#### 挑战题
请把清单中从含有“This screenshot has height=456, width=1465.”的那一行起、到清单末尾为止的各行（首尾两行均包括在内）重写一遍，将其中的“selected”修改为“highlighted”，其余内容保持不变。答案中不要包含图片。
⟨
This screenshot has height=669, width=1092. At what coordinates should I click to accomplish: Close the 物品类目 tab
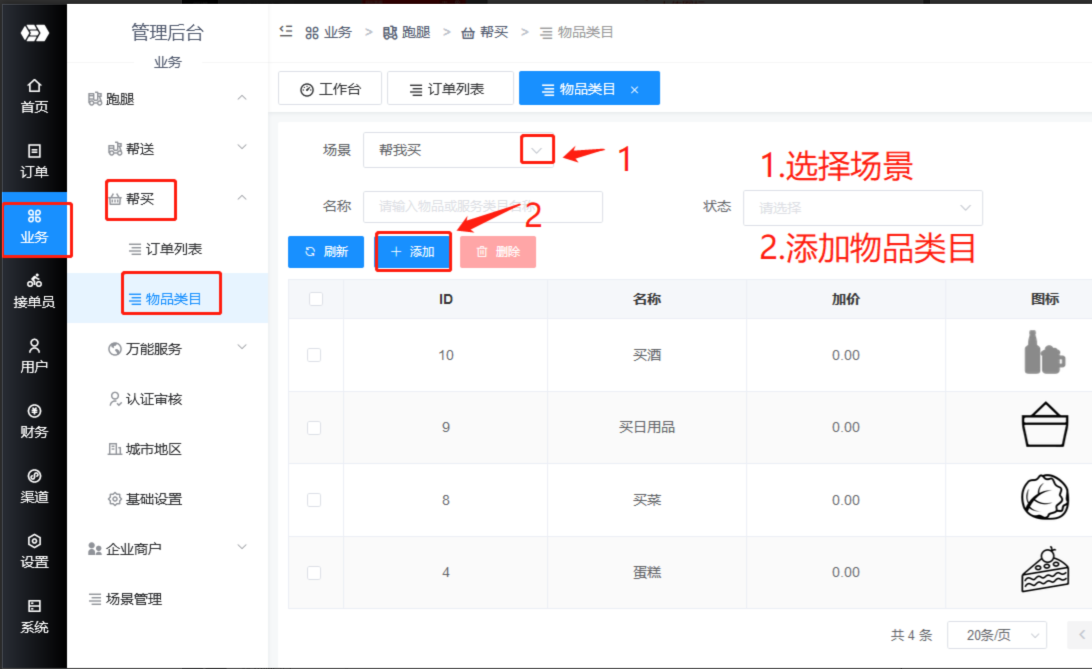pos(634,90)
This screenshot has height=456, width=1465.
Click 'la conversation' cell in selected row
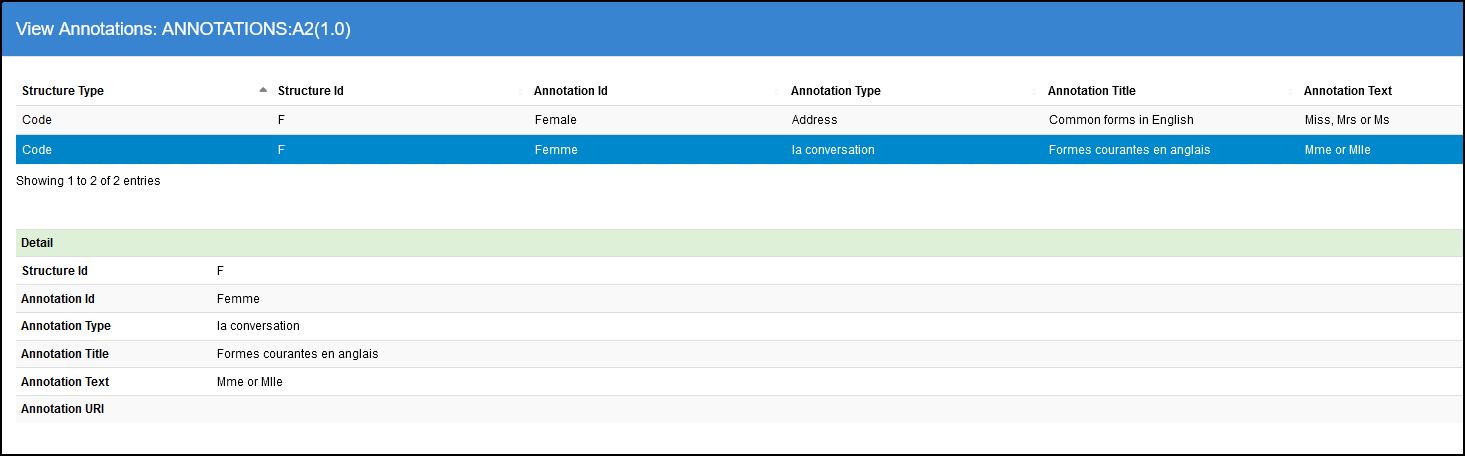pyautogui.click(x=833, y=150)
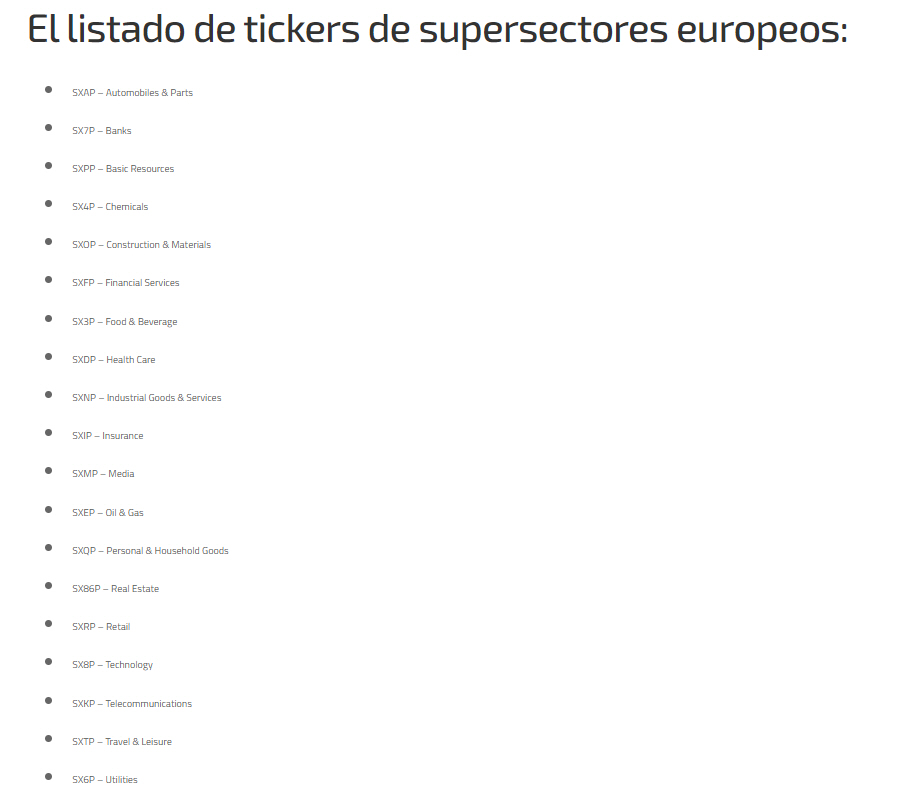Click the SXAP – Automobiles & Parts entry
This screenshot has height=805, width=924.
(132, 93)
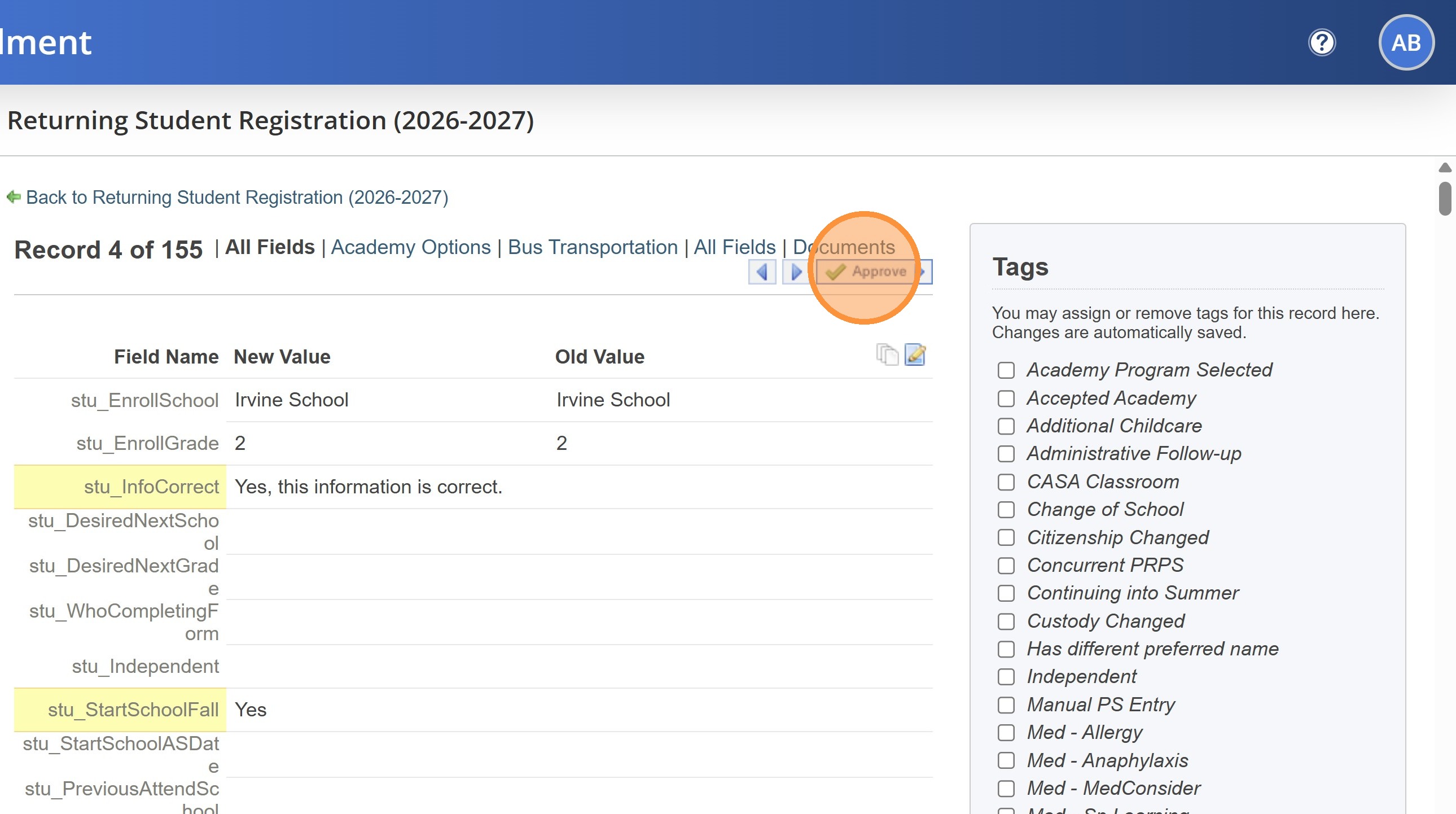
⟩
#### 作答
This screenshot has height=456, width=1465.
Click 'la conversation' cell in highlighted row
pyautogui.click(x=833, y=150)
Click the SXAP – Automobiles & Parts entry
This screenshot has height=805, width=924.
(132, 93)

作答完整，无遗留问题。